Deje de adivinar con sus lámparas UV
La mayoría de las lámparas UV-C son, en realidad, inútiles para su propósito. Basta con encenderlas; se ve una luz brillante, pero no se sabe si realmente están funcionando correctamente. Solo se sabe que algo no está bien cuando la lámpara deja de funcionar o cuando se activa el sistema de seguridad.
Es como jugar a los naipes…
Pero estamos cambiando eso. En lugar de cambiar las lámparas cada pocos meses, simplemente por precaución, estamos adoptando un sistema que indica cuándo una lámpara ya no funciona bien. Incluimos datos en tiempo real sobre el consumo de energía en el propio balastro de la lámpara.
Cómo funciona la parte “inteligente”
Para lograr esto, incorporamos transductores de corriente y monitores de voltaje directamente en el suministro de energía. Suena técnico, pero la idea es simple: medimos exactamente cuánta energía consume la lámpara.
Si una lámpara debería consumir 36 W, pero solo consume 32 W, probablemente ya esté en mal estado. La luz puede seguir pareciendo normal a simple vista, pero ya no tiene la capacidad necesaria para eliminar gérmenes.
Transferimos esos datos a un gateway Modbus o MQTT. De esta manera, en lugar de usar un medidor portátil, se pueden ver todos los datos relacionados con las lámparas en una sola pantalla. Ya no hay necesidad de adivinar.
Mantener la seguridad (y los sacrificios que implica)
Agregar tecnología “inteligente” a los sistemas UV no es sin problemas. Los rayos UV-C son peligrosos: pueden dañar la piel y los ojos en segundos.
Por eso, no podemos confiar en que la “nube” mantenga a las personas seguras. No se puede permitir que un error en el software o una conexión lenta a Internet decida cuándo se debe interrumpir el suministro de energía. Por eso, utilizamos un sistema de interbloqueo físico. Si se abre una puerta, el suministro de energía se interrumpe al instante.
Además, hay que tener en cuenta que este hardware adicional ocupa espacio. El gabinete del balastro tendrá que ser un poco más grande para albergar los módulos de telemetría y evitar que se sobrecalienten.

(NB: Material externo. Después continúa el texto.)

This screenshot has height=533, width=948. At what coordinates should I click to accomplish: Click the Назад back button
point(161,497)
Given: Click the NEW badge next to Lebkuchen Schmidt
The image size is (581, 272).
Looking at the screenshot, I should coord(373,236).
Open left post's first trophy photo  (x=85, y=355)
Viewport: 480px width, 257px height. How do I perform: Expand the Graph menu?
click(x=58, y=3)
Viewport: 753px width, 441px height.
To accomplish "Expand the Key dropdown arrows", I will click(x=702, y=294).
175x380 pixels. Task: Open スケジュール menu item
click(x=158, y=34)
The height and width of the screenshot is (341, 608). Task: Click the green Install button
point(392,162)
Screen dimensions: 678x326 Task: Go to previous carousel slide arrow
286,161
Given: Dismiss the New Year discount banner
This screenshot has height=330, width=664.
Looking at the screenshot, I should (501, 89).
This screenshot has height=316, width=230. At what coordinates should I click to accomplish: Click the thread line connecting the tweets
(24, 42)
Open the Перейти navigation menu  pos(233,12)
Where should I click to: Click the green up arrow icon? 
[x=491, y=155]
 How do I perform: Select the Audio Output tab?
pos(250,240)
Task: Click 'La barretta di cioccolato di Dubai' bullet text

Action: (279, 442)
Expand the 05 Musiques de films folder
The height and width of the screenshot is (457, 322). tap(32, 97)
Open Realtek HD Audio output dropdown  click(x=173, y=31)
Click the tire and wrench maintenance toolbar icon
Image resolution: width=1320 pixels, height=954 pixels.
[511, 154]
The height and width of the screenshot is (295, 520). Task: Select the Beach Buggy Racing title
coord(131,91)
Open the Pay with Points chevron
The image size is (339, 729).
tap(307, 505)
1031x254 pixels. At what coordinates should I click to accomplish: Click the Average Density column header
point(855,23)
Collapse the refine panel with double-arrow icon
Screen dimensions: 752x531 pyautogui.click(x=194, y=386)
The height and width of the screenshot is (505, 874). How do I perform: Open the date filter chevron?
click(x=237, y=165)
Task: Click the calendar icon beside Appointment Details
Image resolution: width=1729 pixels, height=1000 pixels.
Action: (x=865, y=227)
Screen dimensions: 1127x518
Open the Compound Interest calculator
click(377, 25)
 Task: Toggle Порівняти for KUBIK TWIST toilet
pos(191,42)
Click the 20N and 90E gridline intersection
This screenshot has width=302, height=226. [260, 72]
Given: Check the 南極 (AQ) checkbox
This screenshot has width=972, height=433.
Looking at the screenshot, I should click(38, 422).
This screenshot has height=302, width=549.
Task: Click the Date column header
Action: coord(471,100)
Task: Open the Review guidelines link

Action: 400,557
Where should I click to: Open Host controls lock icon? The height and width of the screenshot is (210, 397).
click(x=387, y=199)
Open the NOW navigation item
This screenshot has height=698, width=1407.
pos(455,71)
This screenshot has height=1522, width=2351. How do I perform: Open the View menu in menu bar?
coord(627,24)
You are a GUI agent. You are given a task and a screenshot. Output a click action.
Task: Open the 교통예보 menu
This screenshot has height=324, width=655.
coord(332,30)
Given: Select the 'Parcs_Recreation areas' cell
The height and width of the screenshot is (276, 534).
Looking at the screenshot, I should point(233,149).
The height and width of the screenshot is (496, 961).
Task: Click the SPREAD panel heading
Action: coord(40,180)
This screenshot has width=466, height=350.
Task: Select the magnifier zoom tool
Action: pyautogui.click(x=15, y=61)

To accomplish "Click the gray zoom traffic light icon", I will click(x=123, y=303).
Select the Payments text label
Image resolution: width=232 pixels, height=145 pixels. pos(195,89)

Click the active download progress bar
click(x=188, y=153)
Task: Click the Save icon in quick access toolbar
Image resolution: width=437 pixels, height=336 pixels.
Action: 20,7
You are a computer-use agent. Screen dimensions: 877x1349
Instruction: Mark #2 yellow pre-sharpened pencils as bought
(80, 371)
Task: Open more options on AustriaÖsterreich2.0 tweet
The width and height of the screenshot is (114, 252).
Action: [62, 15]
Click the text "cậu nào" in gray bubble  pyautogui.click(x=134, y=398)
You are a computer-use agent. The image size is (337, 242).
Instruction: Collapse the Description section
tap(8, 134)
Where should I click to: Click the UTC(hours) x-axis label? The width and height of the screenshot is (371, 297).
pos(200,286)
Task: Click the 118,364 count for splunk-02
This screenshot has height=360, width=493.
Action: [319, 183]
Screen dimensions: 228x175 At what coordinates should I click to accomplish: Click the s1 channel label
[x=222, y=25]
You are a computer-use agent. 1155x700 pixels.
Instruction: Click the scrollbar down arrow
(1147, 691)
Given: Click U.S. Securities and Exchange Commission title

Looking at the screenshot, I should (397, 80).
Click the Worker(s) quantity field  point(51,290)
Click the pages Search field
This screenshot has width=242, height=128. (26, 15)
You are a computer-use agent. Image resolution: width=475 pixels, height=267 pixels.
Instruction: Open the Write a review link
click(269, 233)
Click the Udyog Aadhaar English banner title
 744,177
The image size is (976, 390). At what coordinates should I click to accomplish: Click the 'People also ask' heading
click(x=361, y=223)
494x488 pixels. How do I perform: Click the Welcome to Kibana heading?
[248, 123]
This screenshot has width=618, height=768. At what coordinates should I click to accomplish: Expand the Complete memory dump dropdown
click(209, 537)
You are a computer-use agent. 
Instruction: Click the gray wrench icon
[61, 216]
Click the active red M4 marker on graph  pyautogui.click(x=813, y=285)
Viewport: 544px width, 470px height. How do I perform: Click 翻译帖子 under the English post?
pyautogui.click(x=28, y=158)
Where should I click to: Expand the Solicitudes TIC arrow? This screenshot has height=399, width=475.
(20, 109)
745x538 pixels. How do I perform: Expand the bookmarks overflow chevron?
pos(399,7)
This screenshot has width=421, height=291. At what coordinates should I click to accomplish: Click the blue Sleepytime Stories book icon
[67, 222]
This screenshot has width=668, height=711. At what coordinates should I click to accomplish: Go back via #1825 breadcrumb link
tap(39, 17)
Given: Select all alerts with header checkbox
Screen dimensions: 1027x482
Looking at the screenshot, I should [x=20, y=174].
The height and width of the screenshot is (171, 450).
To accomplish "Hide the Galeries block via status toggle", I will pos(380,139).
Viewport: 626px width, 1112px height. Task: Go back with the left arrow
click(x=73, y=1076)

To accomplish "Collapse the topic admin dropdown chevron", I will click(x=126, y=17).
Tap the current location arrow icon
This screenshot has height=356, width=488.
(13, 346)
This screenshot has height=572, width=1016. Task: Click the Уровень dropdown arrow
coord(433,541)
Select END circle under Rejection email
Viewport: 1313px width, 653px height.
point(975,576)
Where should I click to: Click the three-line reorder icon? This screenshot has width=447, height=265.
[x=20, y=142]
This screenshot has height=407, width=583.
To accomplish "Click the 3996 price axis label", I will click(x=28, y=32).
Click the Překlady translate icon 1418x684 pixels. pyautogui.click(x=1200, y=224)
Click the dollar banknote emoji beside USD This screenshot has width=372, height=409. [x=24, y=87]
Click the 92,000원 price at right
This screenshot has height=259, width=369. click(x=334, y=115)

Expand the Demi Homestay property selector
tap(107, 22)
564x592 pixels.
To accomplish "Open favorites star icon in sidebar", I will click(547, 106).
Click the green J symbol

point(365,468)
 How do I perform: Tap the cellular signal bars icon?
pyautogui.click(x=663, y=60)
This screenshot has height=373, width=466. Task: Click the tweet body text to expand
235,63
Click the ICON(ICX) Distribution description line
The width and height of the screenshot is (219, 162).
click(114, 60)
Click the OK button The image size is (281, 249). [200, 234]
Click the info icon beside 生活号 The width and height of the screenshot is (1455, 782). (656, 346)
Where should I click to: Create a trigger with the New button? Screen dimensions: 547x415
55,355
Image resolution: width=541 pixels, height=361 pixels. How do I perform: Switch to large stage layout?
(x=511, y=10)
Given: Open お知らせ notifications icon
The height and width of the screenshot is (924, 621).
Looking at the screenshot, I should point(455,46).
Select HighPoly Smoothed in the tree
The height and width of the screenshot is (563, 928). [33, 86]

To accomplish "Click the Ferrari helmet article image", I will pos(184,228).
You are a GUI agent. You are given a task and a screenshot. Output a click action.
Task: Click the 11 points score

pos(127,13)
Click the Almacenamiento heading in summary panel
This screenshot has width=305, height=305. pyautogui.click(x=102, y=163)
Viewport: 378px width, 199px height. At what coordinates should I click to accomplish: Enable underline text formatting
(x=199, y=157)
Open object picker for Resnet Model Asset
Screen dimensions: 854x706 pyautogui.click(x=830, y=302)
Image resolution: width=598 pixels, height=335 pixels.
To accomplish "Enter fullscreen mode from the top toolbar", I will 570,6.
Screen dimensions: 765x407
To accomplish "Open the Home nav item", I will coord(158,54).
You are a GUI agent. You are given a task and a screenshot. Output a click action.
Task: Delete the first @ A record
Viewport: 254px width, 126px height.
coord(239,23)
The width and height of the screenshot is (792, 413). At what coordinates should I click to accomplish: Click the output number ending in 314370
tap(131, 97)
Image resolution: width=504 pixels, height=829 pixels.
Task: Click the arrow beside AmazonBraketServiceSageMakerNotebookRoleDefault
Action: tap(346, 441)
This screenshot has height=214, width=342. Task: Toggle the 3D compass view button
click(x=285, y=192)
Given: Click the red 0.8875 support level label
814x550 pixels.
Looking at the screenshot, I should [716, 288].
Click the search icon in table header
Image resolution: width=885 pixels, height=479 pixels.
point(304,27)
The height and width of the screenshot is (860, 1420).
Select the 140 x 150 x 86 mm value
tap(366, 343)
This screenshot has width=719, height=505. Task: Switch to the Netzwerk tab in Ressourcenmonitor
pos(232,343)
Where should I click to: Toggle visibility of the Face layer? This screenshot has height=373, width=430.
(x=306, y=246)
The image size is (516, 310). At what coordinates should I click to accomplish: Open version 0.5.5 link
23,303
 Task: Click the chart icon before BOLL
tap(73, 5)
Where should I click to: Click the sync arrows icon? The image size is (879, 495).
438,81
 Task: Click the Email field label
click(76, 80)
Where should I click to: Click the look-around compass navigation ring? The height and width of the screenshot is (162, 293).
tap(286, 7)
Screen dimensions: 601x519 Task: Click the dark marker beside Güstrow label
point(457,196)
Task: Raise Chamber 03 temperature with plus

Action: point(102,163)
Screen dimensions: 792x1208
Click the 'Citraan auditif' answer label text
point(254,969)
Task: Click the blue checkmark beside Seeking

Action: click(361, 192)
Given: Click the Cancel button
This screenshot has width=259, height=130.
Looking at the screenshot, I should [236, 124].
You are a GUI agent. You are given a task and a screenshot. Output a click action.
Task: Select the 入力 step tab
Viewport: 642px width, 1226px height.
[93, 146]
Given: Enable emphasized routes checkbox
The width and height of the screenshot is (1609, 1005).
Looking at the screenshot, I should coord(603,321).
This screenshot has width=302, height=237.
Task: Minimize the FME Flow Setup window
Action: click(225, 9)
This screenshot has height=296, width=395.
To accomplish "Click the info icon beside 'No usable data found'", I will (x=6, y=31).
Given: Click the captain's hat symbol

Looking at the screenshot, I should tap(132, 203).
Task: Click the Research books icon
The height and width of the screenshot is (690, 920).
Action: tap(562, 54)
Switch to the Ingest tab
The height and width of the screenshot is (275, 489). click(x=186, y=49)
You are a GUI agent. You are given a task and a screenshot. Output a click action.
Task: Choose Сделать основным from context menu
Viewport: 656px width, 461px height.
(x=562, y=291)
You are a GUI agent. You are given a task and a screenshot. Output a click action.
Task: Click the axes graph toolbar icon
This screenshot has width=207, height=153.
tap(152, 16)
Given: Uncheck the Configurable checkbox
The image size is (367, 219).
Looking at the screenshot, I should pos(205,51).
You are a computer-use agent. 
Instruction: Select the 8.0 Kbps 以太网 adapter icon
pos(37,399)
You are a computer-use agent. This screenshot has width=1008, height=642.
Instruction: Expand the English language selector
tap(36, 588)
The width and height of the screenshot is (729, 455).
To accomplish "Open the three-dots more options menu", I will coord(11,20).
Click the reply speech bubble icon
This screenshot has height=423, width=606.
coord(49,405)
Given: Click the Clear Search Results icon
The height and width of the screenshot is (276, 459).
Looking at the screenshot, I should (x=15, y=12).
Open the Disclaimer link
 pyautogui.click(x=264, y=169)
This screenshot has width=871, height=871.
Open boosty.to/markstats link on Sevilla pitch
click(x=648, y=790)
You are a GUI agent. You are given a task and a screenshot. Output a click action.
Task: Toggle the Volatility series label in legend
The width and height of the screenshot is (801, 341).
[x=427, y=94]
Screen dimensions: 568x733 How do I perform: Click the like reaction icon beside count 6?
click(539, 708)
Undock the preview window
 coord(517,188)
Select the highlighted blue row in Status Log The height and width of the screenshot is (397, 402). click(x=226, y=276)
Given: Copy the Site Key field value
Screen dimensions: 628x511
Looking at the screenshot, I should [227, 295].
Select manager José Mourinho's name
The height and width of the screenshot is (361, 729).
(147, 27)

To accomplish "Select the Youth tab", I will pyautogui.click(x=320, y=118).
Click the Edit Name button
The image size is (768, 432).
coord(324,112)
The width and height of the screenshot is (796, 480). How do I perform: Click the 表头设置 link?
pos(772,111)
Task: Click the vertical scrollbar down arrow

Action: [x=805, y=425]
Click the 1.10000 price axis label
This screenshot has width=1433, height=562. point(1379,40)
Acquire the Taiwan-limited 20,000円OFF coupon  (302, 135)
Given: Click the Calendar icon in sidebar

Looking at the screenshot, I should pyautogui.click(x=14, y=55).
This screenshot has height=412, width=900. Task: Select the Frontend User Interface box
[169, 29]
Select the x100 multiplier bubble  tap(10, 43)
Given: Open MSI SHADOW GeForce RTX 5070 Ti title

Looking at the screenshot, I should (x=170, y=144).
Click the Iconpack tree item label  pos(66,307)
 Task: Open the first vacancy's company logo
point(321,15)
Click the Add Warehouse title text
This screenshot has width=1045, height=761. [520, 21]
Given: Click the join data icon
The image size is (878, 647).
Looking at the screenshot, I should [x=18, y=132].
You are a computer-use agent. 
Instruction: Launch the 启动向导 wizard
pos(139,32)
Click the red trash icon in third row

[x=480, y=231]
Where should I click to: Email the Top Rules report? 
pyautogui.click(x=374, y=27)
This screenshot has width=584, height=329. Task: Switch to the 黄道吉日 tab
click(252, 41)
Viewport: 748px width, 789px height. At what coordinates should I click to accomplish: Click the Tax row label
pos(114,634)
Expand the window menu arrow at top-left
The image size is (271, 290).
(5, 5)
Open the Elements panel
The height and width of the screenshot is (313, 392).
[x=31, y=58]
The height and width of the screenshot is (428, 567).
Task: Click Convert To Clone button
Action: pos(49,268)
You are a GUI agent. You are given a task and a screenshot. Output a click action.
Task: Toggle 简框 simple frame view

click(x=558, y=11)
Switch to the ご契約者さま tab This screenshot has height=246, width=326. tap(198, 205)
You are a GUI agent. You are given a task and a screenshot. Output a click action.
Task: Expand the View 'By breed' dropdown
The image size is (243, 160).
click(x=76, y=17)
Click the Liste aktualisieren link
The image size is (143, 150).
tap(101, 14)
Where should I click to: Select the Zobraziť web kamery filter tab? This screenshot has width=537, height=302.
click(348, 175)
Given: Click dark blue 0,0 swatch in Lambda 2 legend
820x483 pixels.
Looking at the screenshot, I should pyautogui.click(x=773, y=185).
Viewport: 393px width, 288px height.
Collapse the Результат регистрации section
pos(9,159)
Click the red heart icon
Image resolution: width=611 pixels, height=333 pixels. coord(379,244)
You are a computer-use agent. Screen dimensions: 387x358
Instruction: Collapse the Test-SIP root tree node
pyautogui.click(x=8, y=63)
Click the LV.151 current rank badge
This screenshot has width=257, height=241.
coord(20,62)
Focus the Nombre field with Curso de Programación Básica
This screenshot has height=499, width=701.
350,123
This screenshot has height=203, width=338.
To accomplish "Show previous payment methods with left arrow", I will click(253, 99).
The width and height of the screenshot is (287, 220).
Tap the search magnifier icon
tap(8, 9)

¿Por qué esto es importante?
Lo mejor de todo es que ya no es necesario usar esos medidores manuales de intensidad. Se obtiene un registro digital de cada hora en que funcionó la lámpara, así como información sobre su eficiencia. Esto convierte a una lámpara “simple” en un punto de datos fiable. Cuando lleguen los inspectores y pidan pruebas de que los ciclos de esterilización se llevaron a cabo correctamente, no será necesario buscar registros en libros de papel. Simplemente se les muestran los datos.